Court Opinion

ID: 6329068
Source: CourtListenerOpinion
Date Created: 2022-04-01 14:06:10.069593+00
Date Added: 2024-06-11T09:22:48.126328
License: Public Domain

RENDERED: MARCH 25, 2022; 10:00 A.M.
                  NOT TO BE PUBLISHED

           Commonwealth of Kentucky
                  Court of Appeals

                    NO. 2020-CA-0116-MR

PATRICIA DIANE DOTY, AS
EXECUTRIX OF THE ESTATE OF
FRANKIE FOSTER, DECEASED                           APPELLANT

           APPEAL FROM MADISON CIRCUIT COURT
v.         HONORABLE JEFFREY M. WALSON, JUDGE
                  ACTION NO. 15-CI-00563

RICHMOND HEALTH FACILITIES –
KENWOOD, LP D/B/A KENWOOD
HEALTH & REHABILITATION CENTER;
RICHMOND HEALTH FACILITIES –
KENWOOD GP, LLC; PREFERRED CARE
PARTNERS MANAGEMENT GROUP, LP;
PREFERRED CARE OF DELAWARE, INC.;
PCPMG, LLC; KENTUCKY PARTNERS
MANAGEMENT, LLC; GLENN COX, IN
HIS CAPACITY AS ADMINISTRATOR OF
KENWOOD NURSING AND REHABILITATION
CENTER; AND JOHN DOES 1 THROUGH 5                  APPELLEES

                        OPINION
                       REVERSING
                     AND REMANDING

                        ** ** ** ** **
BEFORE: JONES, MAZE, AND TAYLOR, JUDGES.

MAZE, JUDGE: Patricia Diane Doty, as executrix of the estate of Frankie Foster

(Appellant) appeals from an order of the Madison Circuit Court granting

Appellees’ motion to dismiss based upon Appellant’s failure to timely substitute

and revive following Doty’s death.

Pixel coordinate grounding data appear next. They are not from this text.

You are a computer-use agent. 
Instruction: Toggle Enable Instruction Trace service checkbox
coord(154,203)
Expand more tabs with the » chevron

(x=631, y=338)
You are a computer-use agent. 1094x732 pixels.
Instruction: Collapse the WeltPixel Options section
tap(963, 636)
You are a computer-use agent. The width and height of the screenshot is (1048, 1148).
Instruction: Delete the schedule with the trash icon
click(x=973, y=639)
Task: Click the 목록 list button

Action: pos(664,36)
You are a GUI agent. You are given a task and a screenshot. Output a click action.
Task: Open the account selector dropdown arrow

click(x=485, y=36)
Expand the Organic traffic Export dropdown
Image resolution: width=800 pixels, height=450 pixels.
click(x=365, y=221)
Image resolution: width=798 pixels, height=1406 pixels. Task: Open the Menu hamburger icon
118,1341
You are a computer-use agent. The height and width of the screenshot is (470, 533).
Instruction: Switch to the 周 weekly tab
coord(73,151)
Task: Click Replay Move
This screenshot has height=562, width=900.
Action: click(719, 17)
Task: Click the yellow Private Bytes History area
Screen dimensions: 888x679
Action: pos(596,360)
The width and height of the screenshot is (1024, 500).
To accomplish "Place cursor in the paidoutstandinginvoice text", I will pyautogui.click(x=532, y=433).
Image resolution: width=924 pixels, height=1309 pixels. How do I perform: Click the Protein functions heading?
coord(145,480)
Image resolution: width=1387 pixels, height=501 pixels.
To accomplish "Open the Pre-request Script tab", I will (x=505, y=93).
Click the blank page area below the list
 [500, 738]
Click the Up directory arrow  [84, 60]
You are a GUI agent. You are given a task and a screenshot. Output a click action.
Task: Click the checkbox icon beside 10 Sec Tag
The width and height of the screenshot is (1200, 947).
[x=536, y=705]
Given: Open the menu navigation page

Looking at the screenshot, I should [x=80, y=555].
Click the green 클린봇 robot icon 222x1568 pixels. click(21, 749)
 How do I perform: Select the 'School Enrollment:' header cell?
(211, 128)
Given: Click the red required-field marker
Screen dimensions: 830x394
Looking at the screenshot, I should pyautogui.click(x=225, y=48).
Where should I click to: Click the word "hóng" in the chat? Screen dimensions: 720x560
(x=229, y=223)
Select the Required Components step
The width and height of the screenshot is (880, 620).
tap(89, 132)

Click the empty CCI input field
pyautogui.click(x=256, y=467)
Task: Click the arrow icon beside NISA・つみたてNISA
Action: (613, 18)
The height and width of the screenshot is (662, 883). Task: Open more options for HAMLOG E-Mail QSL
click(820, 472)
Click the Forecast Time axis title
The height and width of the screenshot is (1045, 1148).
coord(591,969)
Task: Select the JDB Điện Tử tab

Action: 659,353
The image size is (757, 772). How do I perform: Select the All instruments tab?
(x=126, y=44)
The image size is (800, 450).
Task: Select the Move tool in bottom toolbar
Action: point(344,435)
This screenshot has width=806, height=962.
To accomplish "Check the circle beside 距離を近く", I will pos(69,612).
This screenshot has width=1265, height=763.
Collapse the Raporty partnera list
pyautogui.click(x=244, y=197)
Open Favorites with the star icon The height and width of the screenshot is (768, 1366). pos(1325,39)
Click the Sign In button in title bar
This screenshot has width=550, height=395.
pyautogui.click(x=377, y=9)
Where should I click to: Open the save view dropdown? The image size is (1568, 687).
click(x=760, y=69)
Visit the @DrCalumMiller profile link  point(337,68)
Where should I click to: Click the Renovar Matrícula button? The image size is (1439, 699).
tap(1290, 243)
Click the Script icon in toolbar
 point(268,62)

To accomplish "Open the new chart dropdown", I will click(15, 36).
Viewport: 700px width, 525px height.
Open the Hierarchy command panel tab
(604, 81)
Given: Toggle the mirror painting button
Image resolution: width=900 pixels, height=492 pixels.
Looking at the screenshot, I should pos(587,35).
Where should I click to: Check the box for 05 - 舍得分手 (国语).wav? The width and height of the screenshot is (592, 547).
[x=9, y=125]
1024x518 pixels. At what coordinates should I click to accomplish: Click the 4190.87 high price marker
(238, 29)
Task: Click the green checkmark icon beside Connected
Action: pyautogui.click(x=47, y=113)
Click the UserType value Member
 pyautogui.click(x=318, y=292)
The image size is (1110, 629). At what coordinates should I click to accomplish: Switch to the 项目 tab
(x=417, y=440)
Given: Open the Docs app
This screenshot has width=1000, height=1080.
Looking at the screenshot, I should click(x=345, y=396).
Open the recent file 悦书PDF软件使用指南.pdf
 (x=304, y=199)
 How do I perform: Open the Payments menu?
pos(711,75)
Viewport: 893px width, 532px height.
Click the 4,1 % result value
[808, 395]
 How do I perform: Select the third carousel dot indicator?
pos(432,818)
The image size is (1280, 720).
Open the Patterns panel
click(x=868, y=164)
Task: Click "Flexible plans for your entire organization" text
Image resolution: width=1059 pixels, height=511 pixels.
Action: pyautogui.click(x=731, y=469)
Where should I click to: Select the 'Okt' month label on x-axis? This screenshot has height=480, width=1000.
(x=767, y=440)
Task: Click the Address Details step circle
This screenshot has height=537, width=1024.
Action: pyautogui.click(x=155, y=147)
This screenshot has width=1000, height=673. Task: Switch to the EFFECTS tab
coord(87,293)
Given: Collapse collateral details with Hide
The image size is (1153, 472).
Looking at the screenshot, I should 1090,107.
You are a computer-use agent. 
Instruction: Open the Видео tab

On appeal, Appellant argues that because

certain defendants filed a petition for bankruptcy relief, the automatic stay of 11

United States Code (U.S.C.) § 362(a)(1) and the associated savings statute, 11

U.S.C.A. § 108(c)(2), gave Appellant thirty days after notice of the termination of

the stay in which to file its motion to substitute and revive. Therefore, Appellant

contends that the trial court’s conclusion that the motion was untimely, and its

subsequent dismissal of the action were in error.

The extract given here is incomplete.